# Work to be completed
Your reply should hold exactly the lines from the one that contains "For every named target in this 768×2576" through the end of the data. Repeat them word for word.

Data records:
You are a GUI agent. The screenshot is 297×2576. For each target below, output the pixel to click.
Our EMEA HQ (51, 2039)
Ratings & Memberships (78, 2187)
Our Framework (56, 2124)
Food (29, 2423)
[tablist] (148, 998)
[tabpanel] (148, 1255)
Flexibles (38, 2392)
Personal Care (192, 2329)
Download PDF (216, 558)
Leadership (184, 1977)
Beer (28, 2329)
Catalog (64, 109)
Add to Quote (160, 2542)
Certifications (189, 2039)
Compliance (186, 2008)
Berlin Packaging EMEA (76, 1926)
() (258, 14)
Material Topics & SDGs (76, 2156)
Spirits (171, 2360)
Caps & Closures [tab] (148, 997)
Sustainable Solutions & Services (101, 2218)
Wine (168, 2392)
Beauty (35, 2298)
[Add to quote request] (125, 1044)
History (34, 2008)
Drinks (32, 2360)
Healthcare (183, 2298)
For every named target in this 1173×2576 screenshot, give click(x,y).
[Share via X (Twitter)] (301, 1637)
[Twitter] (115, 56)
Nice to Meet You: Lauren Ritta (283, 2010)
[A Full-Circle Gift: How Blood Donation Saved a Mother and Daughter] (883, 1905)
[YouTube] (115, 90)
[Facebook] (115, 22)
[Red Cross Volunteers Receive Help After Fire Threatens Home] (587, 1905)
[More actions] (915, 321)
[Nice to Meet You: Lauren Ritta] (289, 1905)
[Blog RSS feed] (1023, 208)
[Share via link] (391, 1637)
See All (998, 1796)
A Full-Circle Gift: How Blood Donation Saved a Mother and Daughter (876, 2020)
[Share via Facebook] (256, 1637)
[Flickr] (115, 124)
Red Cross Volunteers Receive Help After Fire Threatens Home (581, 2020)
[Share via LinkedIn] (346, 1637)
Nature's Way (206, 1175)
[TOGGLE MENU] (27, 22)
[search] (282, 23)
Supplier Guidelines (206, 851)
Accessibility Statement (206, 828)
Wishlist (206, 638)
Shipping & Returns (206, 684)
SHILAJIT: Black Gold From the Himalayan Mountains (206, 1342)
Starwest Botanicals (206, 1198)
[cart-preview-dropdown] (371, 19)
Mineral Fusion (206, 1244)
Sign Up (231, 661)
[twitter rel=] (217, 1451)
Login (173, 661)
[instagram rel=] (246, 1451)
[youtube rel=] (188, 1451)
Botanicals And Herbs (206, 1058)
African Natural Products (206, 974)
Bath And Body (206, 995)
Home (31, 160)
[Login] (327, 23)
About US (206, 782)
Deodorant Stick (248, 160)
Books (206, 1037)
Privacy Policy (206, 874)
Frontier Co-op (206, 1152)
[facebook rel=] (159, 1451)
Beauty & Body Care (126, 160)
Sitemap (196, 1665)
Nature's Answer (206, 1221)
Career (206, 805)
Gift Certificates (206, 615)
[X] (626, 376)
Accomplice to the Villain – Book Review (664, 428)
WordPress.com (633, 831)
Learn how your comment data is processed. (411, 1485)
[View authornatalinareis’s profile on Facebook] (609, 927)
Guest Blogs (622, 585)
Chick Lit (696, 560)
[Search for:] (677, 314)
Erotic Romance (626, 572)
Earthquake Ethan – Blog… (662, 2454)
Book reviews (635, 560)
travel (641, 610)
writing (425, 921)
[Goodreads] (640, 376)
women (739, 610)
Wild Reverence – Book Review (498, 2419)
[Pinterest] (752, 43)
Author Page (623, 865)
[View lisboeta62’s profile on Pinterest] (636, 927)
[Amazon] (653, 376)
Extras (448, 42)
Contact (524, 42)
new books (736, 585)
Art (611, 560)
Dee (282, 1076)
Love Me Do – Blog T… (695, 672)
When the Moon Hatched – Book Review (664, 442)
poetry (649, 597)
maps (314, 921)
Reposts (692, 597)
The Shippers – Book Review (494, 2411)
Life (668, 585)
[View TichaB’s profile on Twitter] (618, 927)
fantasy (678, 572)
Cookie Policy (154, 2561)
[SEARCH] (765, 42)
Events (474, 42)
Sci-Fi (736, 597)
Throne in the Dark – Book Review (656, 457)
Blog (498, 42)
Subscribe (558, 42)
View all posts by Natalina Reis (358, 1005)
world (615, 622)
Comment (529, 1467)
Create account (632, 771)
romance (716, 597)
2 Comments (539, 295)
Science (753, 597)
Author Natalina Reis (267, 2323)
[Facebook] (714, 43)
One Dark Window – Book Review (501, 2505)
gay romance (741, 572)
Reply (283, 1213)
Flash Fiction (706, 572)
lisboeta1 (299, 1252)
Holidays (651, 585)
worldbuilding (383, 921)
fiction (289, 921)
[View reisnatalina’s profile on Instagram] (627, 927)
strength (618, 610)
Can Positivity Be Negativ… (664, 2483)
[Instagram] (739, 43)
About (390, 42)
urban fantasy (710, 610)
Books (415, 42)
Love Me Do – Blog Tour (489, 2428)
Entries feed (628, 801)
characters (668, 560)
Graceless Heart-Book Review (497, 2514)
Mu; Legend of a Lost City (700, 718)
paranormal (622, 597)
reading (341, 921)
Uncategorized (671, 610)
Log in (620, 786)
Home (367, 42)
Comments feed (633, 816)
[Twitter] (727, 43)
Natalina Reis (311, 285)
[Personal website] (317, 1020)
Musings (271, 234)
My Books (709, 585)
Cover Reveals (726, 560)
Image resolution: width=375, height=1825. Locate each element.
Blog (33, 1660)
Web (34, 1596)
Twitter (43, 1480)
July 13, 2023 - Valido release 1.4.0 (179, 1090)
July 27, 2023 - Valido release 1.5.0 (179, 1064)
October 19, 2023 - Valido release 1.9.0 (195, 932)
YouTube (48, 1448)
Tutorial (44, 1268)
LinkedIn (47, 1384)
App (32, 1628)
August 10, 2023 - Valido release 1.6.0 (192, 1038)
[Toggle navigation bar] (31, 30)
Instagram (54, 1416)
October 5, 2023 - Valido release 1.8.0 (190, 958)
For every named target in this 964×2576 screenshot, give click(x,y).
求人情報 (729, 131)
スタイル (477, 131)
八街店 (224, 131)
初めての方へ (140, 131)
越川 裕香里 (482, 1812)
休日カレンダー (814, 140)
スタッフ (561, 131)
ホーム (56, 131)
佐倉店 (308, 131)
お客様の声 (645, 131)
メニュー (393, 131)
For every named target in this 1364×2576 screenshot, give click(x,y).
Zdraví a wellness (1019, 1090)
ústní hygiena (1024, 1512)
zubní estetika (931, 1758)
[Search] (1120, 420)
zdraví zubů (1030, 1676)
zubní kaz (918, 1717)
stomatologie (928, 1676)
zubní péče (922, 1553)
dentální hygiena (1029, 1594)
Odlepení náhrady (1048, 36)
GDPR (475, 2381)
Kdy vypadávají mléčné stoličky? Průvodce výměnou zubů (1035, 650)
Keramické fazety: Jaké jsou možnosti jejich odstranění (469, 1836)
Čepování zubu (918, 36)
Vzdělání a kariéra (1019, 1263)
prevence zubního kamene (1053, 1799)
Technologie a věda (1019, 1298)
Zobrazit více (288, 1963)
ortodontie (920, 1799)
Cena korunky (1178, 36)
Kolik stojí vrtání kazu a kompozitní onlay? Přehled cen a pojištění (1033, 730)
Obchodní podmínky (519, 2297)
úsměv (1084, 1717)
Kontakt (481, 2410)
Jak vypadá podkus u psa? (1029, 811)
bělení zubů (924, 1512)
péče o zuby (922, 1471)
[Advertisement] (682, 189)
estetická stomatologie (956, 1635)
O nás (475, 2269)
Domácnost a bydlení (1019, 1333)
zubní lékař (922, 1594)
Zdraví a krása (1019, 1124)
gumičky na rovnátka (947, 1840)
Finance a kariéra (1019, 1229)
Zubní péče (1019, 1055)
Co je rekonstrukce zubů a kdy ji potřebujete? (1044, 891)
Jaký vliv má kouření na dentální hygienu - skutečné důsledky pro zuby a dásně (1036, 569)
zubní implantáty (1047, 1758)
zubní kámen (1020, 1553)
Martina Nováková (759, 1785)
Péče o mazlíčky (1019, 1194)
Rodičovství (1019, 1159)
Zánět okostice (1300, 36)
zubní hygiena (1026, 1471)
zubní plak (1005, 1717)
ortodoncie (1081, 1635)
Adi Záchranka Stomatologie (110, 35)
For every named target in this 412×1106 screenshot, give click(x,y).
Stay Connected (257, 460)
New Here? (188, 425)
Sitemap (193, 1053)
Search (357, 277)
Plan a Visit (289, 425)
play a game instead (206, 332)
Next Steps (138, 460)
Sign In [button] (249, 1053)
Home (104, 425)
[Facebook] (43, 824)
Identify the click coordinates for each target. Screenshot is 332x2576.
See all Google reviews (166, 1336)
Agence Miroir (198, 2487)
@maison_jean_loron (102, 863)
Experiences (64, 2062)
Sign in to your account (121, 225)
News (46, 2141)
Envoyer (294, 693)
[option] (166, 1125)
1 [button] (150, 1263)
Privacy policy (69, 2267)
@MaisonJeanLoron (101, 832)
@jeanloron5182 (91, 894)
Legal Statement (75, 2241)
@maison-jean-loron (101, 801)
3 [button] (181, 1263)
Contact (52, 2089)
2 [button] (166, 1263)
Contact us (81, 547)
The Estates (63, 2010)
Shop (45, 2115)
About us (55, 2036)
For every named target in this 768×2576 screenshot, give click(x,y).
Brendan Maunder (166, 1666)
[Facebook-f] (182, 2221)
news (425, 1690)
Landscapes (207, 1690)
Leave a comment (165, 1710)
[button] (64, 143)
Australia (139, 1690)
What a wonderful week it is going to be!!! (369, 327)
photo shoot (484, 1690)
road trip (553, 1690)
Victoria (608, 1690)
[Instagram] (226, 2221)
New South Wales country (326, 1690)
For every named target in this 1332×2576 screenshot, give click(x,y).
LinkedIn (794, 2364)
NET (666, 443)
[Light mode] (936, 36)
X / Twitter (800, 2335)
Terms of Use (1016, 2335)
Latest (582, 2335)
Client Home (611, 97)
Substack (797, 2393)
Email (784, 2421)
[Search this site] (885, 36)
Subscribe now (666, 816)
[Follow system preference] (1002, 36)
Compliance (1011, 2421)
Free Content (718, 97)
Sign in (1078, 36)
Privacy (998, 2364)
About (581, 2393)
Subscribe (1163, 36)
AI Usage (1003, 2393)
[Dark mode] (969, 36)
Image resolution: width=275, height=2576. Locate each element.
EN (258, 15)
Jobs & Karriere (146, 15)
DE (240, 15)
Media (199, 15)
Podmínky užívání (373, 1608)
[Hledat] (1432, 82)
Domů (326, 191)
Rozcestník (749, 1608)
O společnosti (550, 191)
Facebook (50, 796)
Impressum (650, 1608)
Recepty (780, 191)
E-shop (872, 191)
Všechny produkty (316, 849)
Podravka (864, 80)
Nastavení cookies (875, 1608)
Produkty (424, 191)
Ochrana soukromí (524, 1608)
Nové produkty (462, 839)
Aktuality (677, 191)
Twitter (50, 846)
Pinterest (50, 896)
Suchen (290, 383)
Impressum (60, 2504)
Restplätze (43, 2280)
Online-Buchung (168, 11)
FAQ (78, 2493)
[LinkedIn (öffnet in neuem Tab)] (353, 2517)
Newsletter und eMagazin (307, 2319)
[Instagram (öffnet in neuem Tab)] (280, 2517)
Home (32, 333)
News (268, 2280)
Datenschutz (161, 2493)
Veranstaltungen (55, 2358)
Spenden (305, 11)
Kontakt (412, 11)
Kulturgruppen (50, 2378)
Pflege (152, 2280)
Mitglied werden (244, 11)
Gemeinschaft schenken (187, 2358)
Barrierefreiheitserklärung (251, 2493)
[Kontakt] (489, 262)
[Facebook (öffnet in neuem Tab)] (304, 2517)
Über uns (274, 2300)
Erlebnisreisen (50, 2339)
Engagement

# Answer to this problem
For every named target in this 768×2576 screenshot, give click(x,y).
Brendan Maunder (166, 1666)
[Facebook-f] (182, 2221)
news (425, 1690)
Landscapes (207, 1690)
Leave a comment (165, 1710)
[button] (64, 143)
Australia (139, 1690)
What a wonderful week it is going to be!!! (369, 327)
photo shoot (484, 1690)
road trip (553, 1690)
Victoria (608, 1690)
[Instagram] (226, 2221)
New South Wales country (326, 1690)
For every named target in this 1332×2576 screenshot, give click(x,y).
LinkedIn (794, 2364)
NET (666, 443)
[Light mode] (936, 36)
X / Twitter (800, 2335)
Terms of Use (1016, 2335)
Latest (582, 2335)
Client Home (611, 97)
Substack (797, 2393)
Email (784, 2421)
[Search this site] (885, 36)
Subscribe now (666, 816)
[Follow system preference] (1002, 36)
Compliance (1011, 2421)
Free Content (718, 97)
Sign in (1078, 36)
Privacy (998, 2364)
About (581, 2393)
Subscribe (1163, 36)
AI Usage (1003, 2393)
[Dark mode] (969, 36)
Image resolution: width=275, height=2576. Locate each element.
EN (258, 15)
Jobs & Karriere (146, 15)
DE (240, 15)
Media (199, 15)
Podmínky užívání (373, 1608)
[Hledat] (1432, 82)
Domů (326, 191)
Rozcestník (749, 1608)
O společnosti (550, 191)
Facebook (50, 796)
Impressum (650, 1608)
Recepty (780, 191)
E-shop (872, 191)
Všechny produkty (316, 849)
Podravka (864, 80)
Nastavení cookies (875, 1608)
Produkty (424, 191)
Ochrana soukromí (524, 1608)
Nové produkty (462, 839)
Aktuality (677, 191)
Twitter (50, 846)
Pinterest (50, 896)
Suchen (290, 383)
Impressum (60, 2504)
Restplätze (43, 2280)
Online-Buchung (168, 11)
FAQ (78, 2493)
[LinkedIn (öffnet in neuem Tab)] (353, 2517)
Newsletter und eMagazin (307, 2319)
[Instagram (öffnet in neuem Tab)] (280, 2517)
Home (32, 333)
News (268, 2280)
Datenschutz (161, 2493)
Veranstaltungen (55, 2358)
Spenden (305, 11)
Kontakt (412, 11)
Kulturgruppen (50, 2378)
Pflege (152, 2280)
Mitglied werden (244, 11)
Gemeinschaft schenken (187, 2358)
Barrierefreiheitserklärung (251, 2493)
[Kontakt] (489, 262)
[Facebook (öffnet in neuem Tab)] (304, 2517)
Über uns (274, 2300)
Erlebnisreisen (50, 2339)
Engagement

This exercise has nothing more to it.